» **Record list**
+--

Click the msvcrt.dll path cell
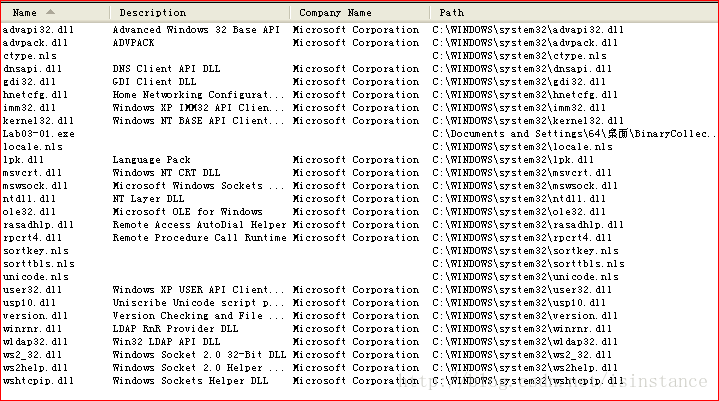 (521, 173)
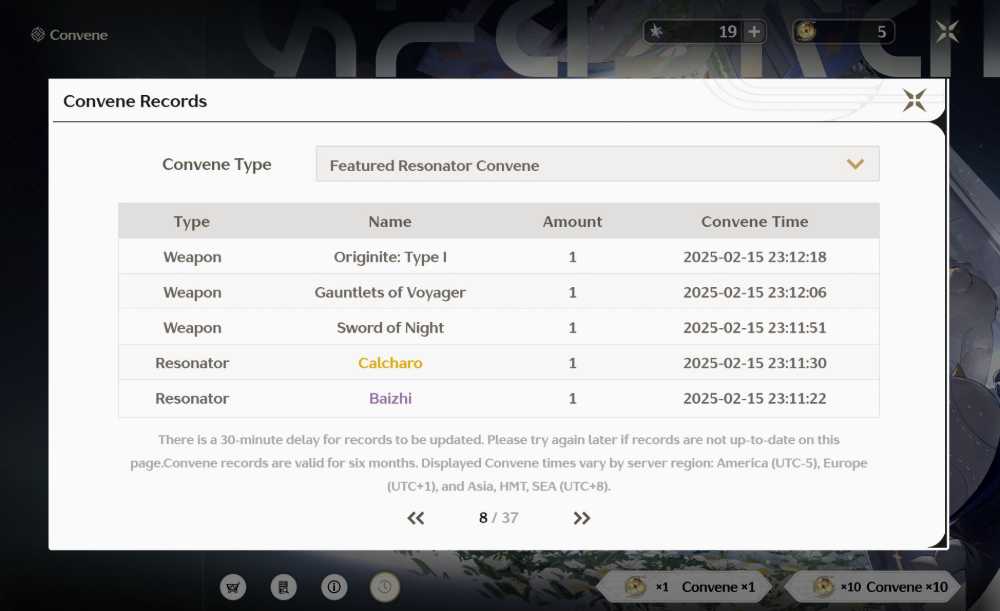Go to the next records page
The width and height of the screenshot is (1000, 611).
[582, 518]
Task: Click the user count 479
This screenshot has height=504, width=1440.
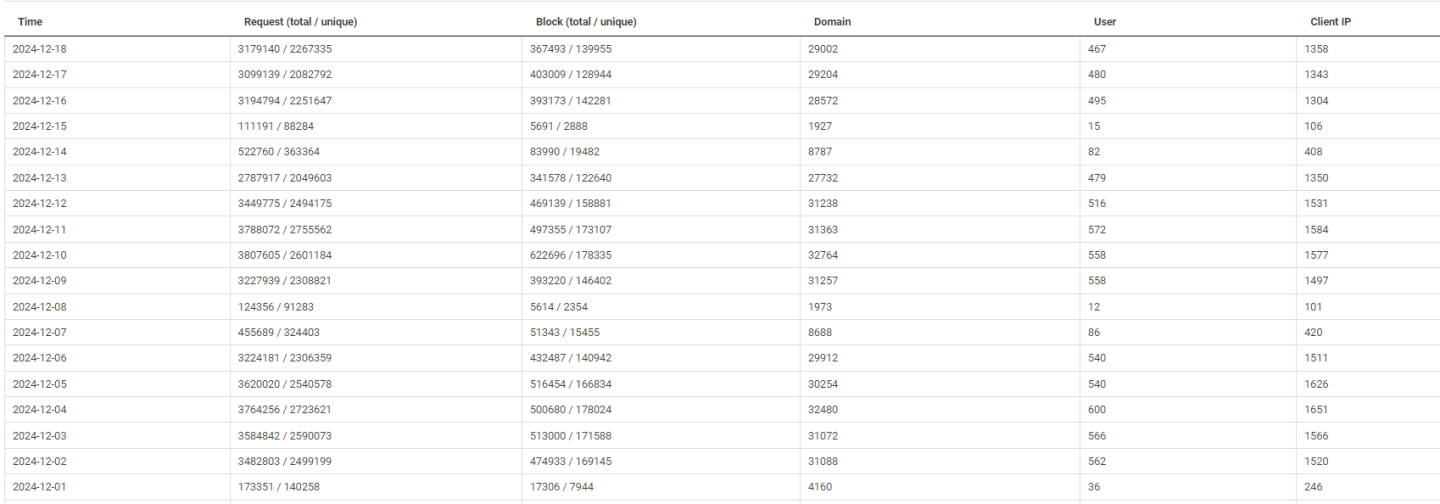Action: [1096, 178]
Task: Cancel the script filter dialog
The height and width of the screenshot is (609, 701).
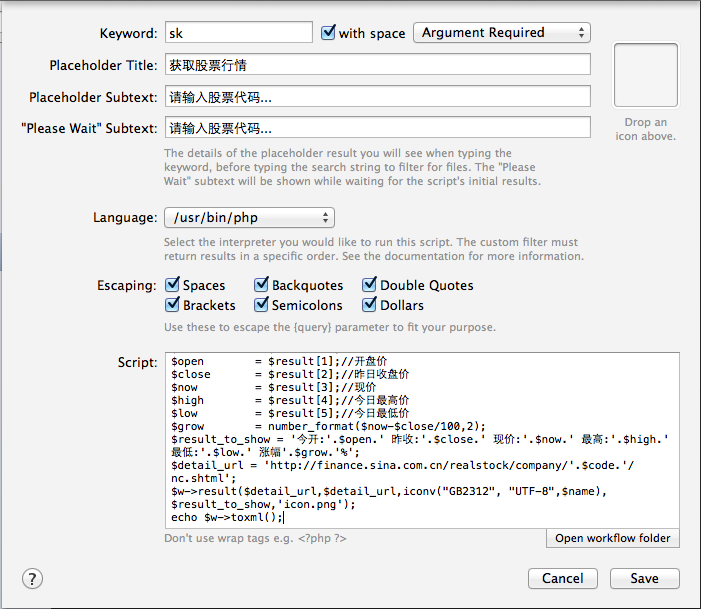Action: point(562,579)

+--

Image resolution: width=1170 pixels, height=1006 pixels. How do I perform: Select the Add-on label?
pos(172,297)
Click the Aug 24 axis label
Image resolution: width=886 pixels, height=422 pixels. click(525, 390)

+--

» **Aim**
State the number of lines in the records above that contain the string "label", treating uppercase and lowercase letters as distinct. Reply with the number alone.

» **Reply**
2